Swift sol–gel synthesis of mesoporous anatase-rich TiO2 aggregates via microwave and a lyophilization approach for improved light scattering in DSSCs

TiO 2 aggregates (TAs) were prepared via combination of facile ‘microwave assisted sol–gel synthesis’ and ‘lyophilization based extraction.’ The rapid hydrolysis followed by peptization of titanium iso-propoxide was carried out under microwave irradiation to form TiO 2 hydrosol at temperature as low as 90 °C in just 10 min. Further, lyophilization of the as-synthesized TiO 2 hydrosol resulted in the formation of loosely packed TAs. The X-ray diffraction and Raman analysis confirmed the crystallinity of TAs with predominant anatase phase. The transmission electron microscopy images of TAs revealed the interlinked aggregated structure of ~10-nm-sized TiO 2 nanoparticles. The scanning electron microscopy images further confirmed the agglomerated structure of TAs with the size ranging from 500 to 1000 nm, which composed of several TiO 2 nanoparticles. In addition, the Brunauer–Emmett–Teller (BET) analysis of TAs revealed its mesoporous structure and high specific surface area of 95 m 2 /g.
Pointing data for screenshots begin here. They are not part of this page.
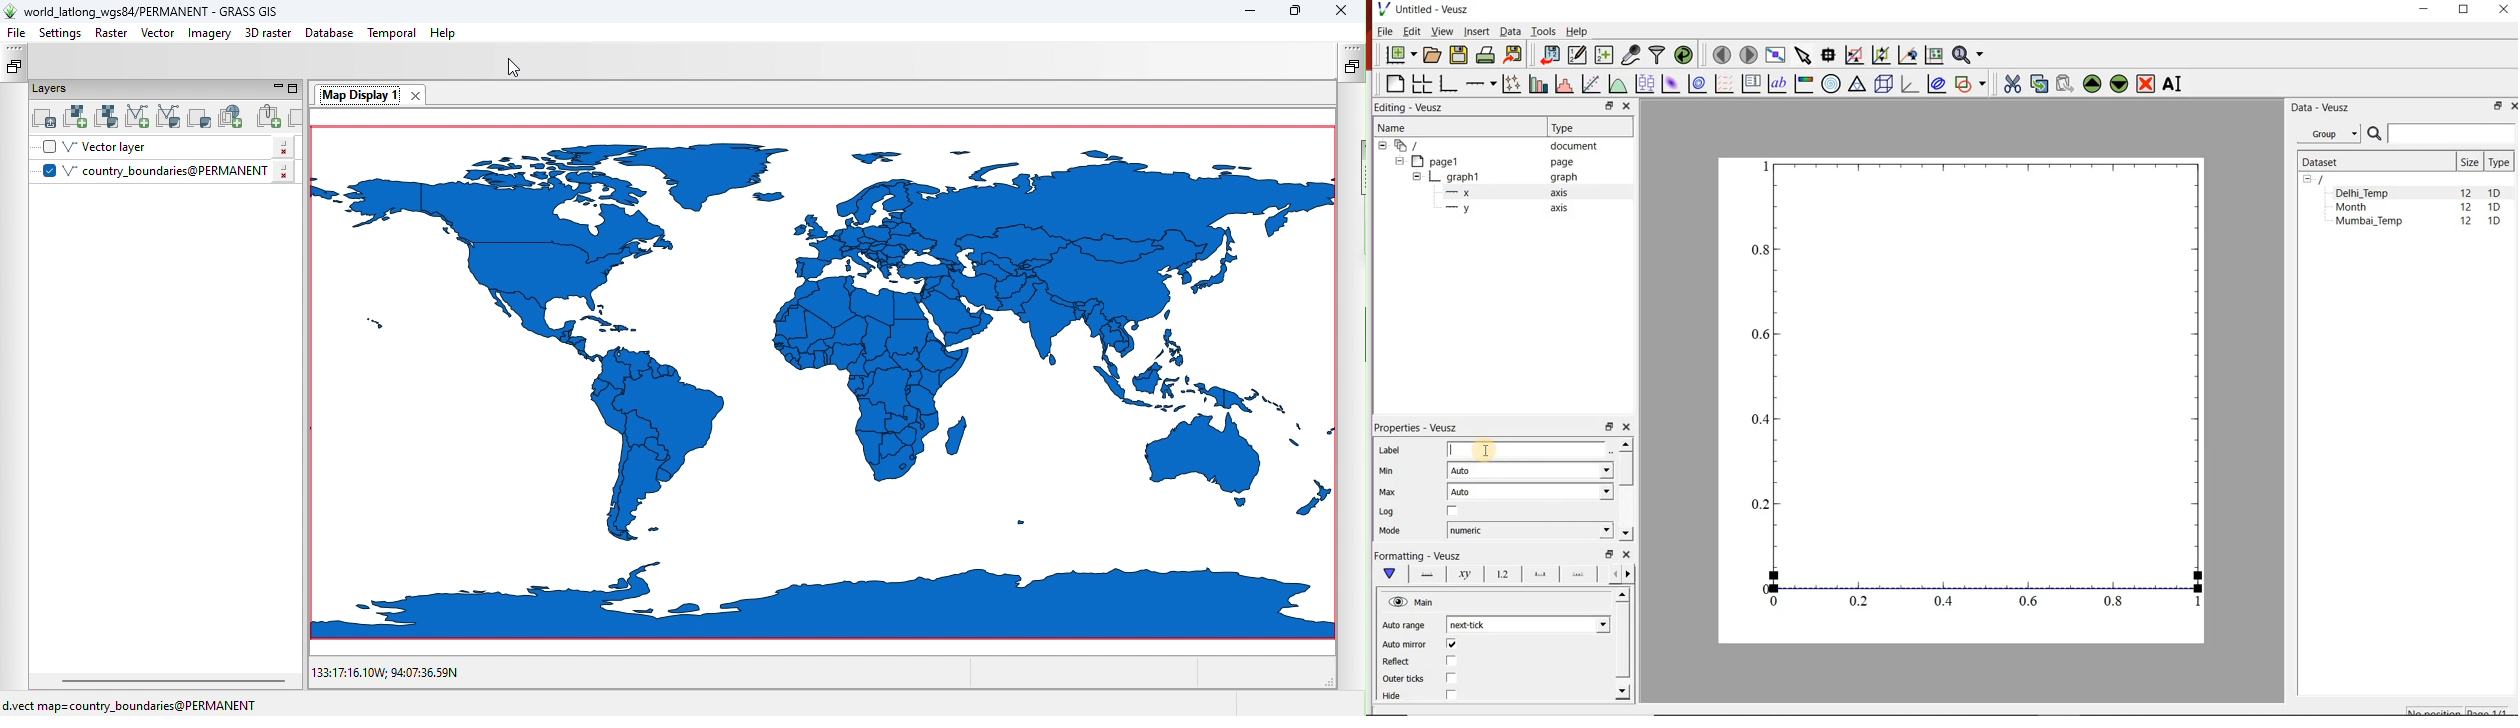 The width and height of the screenshot is (2520, 728). I want to click on remove the selected widgets, so click(2146, 84).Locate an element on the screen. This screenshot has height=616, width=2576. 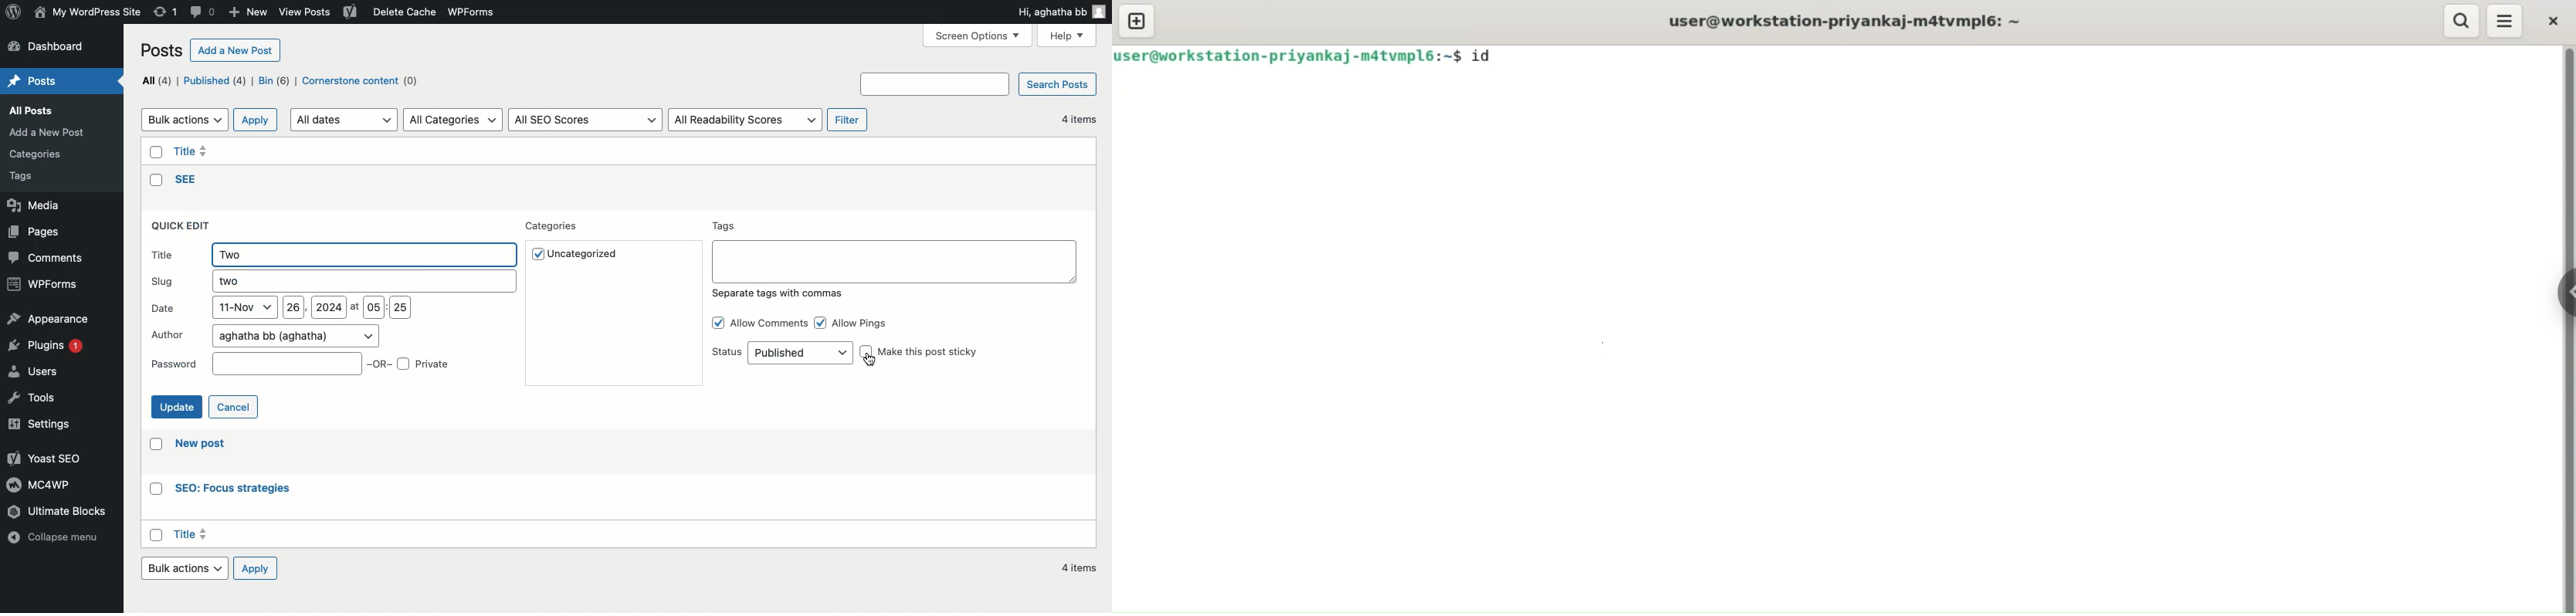
Tags is located at coordinates (893, 251).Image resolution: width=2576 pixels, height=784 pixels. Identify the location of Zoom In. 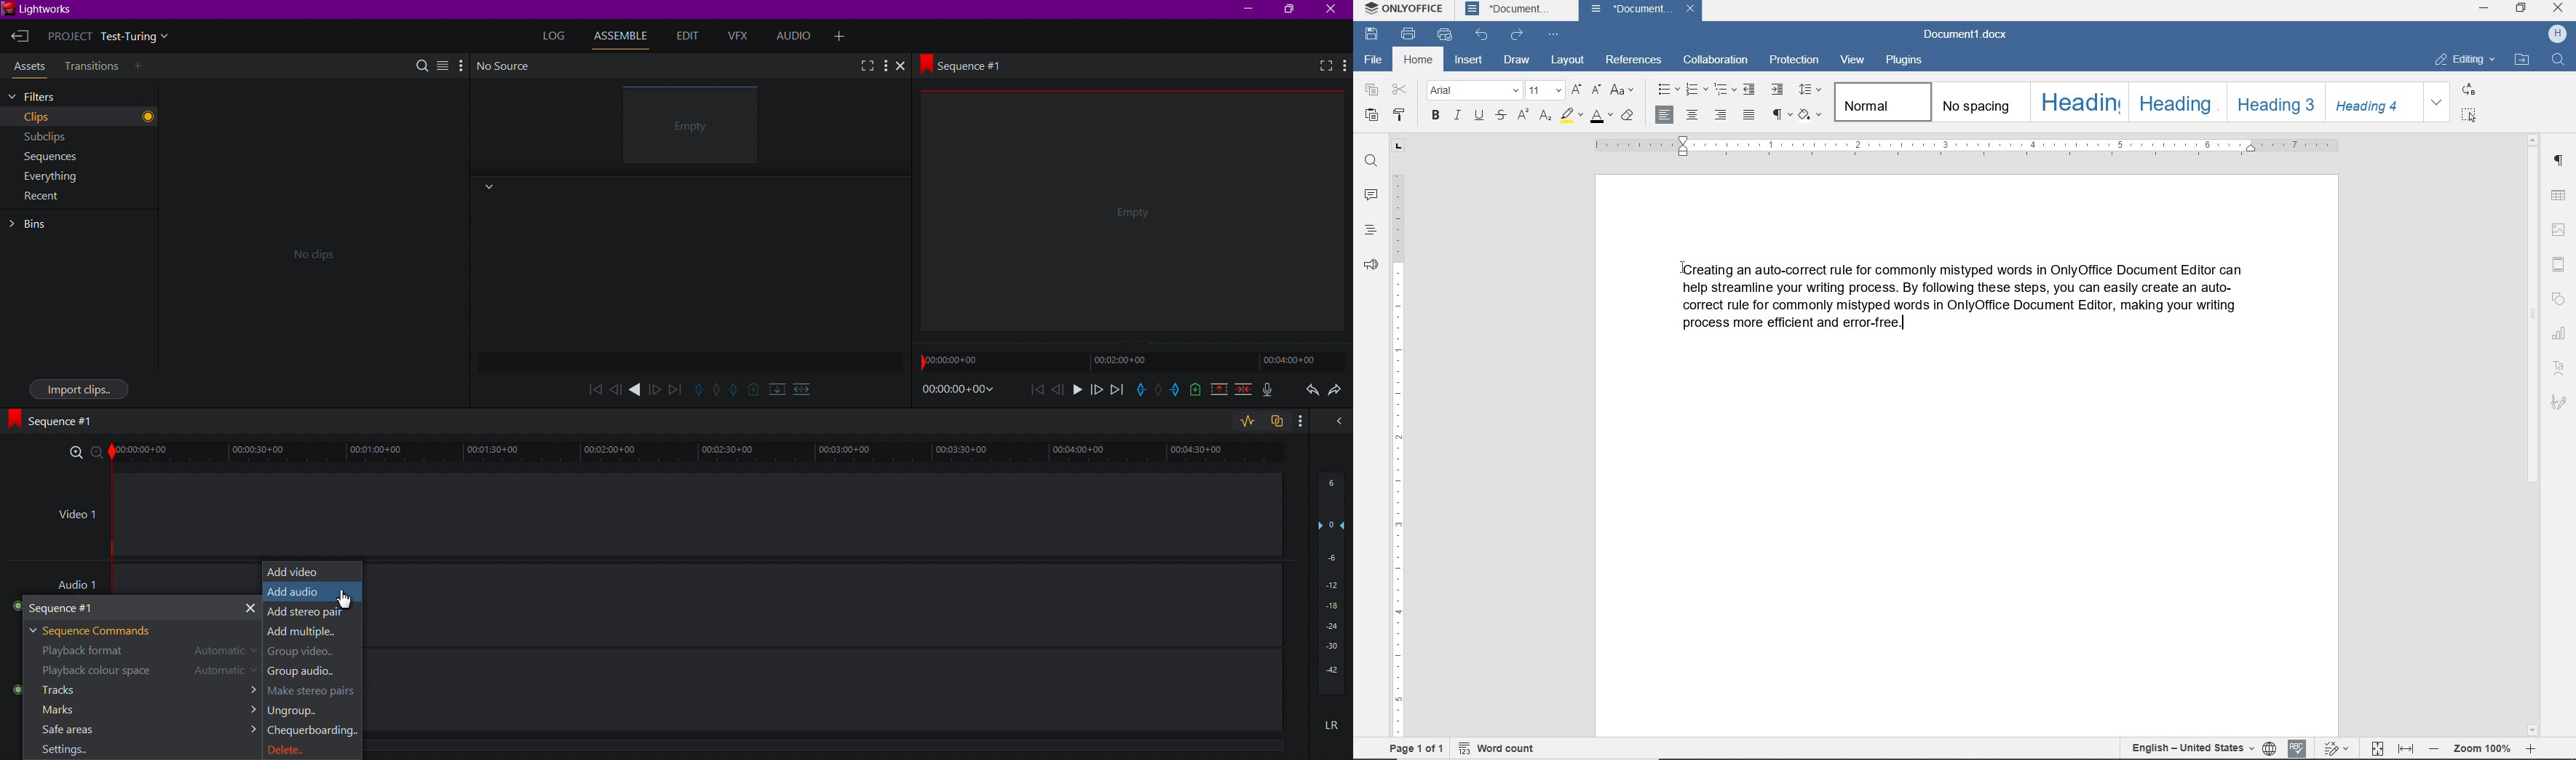
(77, 453).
The photoanode films fabricated with TAs proved for its better dye intake and superior light scattering owing to its high surface area and comparable size with incident wavelength, respectively, which in turn significantly improves the light-harvesting ability. In comparison with standard P25 nanoparticle-based DSSCs, short circuit photocurrent density ( J sc ) and photoconversion efficiency of TA-based DSSCs showed improvement up to ~35 % under simulated AM1.5 G illumination (100 mW/cm 2 ).